Locate, in the data below, the line that contains "Given: Select the Draw: 2682 heading" and the line that contains "Given: Open the"; reproduce exactly those two lines and every line between them, nothing more.

+ + + + + + +

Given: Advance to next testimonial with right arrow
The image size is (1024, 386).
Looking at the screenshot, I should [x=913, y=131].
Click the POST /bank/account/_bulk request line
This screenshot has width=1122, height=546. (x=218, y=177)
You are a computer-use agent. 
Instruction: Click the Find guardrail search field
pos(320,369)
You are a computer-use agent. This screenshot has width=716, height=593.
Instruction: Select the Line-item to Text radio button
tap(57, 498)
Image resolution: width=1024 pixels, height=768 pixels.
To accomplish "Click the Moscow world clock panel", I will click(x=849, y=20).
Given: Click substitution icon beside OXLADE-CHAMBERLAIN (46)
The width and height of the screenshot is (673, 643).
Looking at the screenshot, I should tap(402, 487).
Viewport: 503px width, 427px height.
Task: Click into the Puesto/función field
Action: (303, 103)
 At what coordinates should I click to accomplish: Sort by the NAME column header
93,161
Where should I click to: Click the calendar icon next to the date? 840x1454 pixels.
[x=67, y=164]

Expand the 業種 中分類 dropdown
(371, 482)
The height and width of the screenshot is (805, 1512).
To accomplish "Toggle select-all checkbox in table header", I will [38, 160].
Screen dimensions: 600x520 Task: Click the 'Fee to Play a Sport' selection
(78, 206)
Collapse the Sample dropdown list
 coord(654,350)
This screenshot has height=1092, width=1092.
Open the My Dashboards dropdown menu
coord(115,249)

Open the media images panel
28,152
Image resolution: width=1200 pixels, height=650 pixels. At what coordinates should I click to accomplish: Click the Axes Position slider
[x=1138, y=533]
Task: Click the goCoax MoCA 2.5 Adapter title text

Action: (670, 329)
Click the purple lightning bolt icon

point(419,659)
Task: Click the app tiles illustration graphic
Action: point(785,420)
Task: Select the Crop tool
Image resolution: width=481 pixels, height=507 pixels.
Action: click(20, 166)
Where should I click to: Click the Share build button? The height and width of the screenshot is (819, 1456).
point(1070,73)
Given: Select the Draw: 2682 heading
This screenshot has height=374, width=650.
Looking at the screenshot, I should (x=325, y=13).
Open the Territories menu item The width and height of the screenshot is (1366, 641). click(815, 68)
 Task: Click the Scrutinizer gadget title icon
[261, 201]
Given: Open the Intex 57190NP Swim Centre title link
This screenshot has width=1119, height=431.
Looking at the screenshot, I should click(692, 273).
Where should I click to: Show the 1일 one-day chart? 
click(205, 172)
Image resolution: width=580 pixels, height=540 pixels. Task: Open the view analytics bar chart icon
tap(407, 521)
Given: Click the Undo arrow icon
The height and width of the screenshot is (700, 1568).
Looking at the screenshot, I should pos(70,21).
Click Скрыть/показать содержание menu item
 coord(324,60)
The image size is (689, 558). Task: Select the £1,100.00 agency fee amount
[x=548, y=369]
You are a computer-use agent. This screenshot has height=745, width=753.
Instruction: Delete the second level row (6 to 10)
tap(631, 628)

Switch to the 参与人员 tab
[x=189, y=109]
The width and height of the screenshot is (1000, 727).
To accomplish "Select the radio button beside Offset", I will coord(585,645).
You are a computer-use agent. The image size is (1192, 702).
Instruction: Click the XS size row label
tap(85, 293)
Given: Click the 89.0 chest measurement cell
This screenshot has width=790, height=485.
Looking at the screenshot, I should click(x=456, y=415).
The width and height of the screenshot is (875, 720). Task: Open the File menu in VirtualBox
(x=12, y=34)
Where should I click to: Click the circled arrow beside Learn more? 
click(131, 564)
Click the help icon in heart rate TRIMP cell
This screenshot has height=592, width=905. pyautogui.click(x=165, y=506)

+ + + + + + +

:: Answer section ::
Given: Select the Draw: 2682 heading
This screenshot has height=374, width=650.
Looking at the screenshot, I should (x=325, y=13).
Open the Territories menu item The width and height of the screenshot is (1366, 641). click(815, 68)
 Task: Click the Scrutinizer gadget title icon
[261, 201]
Given: Open the Intex 57190NP Swim Centre title link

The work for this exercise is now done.